> **PASSAGE TO READ**
Try using code like that shown above to see what your input data really is.
To emphasize what I've written above; there are strong indications that you may not correctly understand the processing that's being done on your input, and you need to thoroughly check it.
The above program does correctly transform the UTF-8 representation of ć (U+0107) into the single 16-bit code unit 0x0107, if you replace the test string with the following:
std::string s = "\xC4\x87"; // UTF-8 representation of U+0107
The output of the program, on Windows using Visual Studio, is then:
Input char data: c4 87
Output wchar_t data: 0107
This is in contrast to if you use test strings such as:
std::string s = "ć";
Or
std::string s = "\u0107";
Which may result in the following output:
Input char data: 3f
Output wchar_t data: 003f
The problem here is that Visual Studio does not use UTF-8 as the encoding for strings without some trickery, so your request to convert from UTF-8 probably isn't what you actually need; or you do need conversion from UTF-8, but you're testing potential conversion routines using input that differs from your real input.
So I have a path: wchar_t path[100] = _T("čaćšžđ\test.txt");
I need it converted to:
wchar_t s[100] = _T("\u010d\u0061\u0107\u0161\u017e\u0111\test.txt");
Okay, so if I understand correctly, your actual problem is that the following fails:
wchar_t path[100] = _T("čaćšžđ\\test.txt");
FILE *f = _wfopen(path, L"w");
But if you instead write the string like:
wchar_t path[100] = _T("\u010d\u0061\u0107\u0161\u017e\u0111\\test.txt");
Then the _wfopen call succeeds and opens the file you want.
First of all, this has absolutely nothing to do with UTF-8. I assume you found some workaround using a char string and converting that to wchar_t and you somehow interpreted this as involving UTF-8, or something.
What encoding are you saving the source code with? Is the string L"čaćšžđ\\test.txt" actually being saved properly? Try closing the source file and reopening it. If some characters show up replaced by ?, then part of your problem is the source file encoding. In particular this is true of the default encoding used by Windows in most of North America and Western Europe: "Western European (Windows) - Codepage 1252".
You can also check the output of the following program:
#include <iomanip>
#include <iostream>
int main() {
wchar_t path[16] = L"čaćšžđ\\test.txt";
std::cout << std::hex << std::setfill('0');
for (wchar_t wc : path) {
std::cout << std::setw(4) << static_cast<unsigned>(wc) << ' ';
}
std::cout << '\n';
wchar_t s[16] = L"\u010d\u0061\u0107\u0161\u017e\u0111\\test.txt";
for (wchar_t wc : s) {
std::cout << std::setw(4) << static_cast<unsigned>(wc) << ' ';
}
std::cout << '\n';
}
Another thing you need to understand is that the \uxxxx form of writing characters, called Universal Character Names or UCNs, is not a form that you can convert strings to and from in C++. By the time you've compiled the program and it's running, i.e. by the time any code you write could be attempting to produce strings containing \uxxxx, the time when UCNs are interpreted by the compiler as different characters is long past. The only UCNs that will work are ones that are written directly in the source file.

> **JOB 1**
Please copy word for word everything in the listing from the line containing "Select the SMR52ZZ" down to the line containing "coord(309,361)", including both of those lines.

A block of data
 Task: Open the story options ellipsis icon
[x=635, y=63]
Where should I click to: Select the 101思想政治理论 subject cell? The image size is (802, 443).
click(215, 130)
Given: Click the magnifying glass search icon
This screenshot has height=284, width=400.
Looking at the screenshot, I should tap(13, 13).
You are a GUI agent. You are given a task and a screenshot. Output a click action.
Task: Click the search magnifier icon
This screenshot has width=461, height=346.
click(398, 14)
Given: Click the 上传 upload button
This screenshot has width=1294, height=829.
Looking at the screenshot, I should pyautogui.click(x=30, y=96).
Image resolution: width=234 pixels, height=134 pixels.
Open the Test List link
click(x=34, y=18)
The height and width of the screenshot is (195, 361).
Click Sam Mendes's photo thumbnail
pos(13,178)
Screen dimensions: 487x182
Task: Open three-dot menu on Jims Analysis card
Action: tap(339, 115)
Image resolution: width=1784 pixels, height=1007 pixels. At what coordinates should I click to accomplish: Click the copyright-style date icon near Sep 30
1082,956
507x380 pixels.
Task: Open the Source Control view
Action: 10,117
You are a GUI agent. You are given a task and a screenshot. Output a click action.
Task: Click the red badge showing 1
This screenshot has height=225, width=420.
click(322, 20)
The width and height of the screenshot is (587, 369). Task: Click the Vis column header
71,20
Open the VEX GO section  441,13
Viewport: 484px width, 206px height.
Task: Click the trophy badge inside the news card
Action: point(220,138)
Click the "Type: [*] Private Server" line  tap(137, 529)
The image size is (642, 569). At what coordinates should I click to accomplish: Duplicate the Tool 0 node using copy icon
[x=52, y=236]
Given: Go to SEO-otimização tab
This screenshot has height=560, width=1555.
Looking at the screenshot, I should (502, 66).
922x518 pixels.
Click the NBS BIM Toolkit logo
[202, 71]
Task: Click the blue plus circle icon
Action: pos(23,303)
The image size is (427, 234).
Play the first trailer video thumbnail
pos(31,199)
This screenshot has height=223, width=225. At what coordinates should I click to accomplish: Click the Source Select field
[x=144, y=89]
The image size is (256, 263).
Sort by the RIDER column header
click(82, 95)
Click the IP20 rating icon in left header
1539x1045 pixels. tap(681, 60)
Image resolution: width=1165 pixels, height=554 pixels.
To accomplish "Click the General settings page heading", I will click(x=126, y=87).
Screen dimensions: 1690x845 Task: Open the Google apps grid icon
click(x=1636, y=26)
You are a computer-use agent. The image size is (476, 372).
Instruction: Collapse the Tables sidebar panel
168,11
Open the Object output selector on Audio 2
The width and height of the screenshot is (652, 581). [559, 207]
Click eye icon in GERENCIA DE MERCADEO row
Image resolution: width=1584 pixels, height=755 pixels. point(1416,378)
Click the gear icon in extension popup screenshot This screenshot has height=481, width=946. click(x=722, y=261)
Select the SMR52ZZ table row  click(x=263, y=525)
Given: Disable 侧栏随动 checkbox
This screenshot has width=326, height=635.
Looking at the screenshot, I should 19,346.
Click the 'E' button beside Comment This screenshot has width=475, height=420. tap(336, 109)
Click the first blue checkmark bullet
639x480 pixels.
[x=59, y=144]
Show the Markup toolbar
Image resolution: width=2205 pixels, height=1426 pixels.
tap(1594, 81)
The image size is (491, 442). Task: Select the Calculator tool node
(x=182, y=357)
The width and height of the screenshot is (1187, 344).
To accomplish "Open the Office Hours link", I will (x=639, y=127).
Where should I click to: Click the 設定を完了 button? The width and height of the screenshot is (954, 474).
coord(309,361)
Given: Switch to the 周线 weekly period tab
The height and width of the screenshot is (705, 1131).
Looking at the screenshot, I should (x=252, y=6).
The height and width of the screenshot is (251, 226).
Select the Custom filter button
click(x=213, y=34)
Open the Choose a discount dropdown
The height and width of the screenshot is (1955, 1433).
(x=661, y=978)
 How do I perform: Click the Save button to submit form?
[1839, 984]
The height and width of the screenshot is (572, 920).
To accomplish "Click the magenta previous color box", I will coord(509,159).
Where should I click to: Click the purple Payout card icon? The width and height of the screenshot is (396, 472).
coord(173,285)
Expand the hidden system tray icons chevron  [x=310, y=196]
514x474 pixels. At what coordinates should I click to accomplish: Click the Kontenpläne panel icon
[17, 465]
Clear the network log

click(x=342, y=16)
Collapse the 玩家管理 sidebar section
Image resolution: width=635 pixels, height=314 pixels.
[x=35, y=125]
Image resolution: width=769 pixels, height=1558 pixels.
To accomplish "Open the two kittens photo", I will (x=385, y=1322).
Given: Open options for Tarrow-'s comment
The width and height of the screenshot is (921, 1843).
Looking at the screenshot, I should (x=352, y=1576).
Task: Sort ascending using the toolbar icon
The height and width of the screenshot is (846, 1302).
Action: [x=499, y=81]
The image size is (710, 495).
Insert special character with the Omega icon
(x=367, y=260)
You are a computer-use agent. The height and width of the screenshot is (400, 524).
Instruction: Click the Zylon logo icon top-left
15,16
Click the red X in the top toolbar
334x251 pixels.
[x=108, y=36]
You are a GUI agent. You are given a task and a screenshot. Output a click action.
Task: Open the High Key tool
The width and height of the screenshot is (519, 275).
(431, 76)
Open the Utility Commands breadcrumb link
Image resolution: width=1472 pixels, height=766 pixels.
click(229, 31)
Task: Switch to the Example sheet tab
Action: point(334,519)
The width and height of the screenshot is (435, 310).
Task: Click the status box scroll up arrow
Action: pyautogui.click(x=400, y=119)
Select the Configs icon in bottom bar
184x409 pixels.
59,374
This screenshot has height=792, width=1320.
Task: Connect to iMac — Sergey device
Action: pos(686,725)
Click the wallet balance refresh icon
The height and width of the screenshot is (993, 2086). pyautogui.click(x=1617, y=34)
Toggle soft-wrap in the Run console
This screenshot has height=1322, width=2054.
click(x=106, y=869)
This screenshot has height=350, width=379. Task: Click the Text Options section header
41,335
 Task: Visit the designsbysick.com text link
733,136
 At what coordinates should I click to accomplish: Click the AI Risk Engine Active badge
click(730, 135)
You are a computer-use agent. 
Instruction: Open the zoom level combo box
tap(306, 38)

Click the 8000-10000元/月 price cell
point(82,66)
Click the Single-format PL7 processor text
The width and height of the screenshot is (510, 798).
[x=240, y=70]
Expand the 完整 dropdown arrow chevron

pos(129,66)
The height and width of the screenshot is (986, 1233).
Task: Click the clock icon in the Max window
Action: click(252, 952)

> **JOB 2**
According to the passage on string encoding, what is the default encoding used by Windows in most of North America and Western Europe?

> **WRITTEN REPLY 1**
Select the SMR52ZZ table row  click(x=263, y=525)
Given: Disable 侧栏随动 checkbox
This screenshot has width=326, height=635.
Looking at the screenshot, I should 19,346.
Click the 'E' button beside Comment This screenshot has width=475, height=420. tap(336, 109)
Click the first blue checkmark bullet
639x480 pixels.
[x=59, y=144]
Show the Markup toolbar
Image resolution: width=2205 pixels, height=1426 pixels.
tap(1594, 81)
The image size is (491, 442). Task: Select the Calculator tool node
(x=182, y=357)
The width and height of the screenshot is (1187, 344).
To accomplish "Open the Office Hours link", I will (x=639, y=127).
Where should I click to: Click the 設定を完了 button? The width and height of the screenshot is (954, 474).
coord(309,361)

> **WRITTEN REPLY 2**
"Western European (Windows) - Codepage 1252"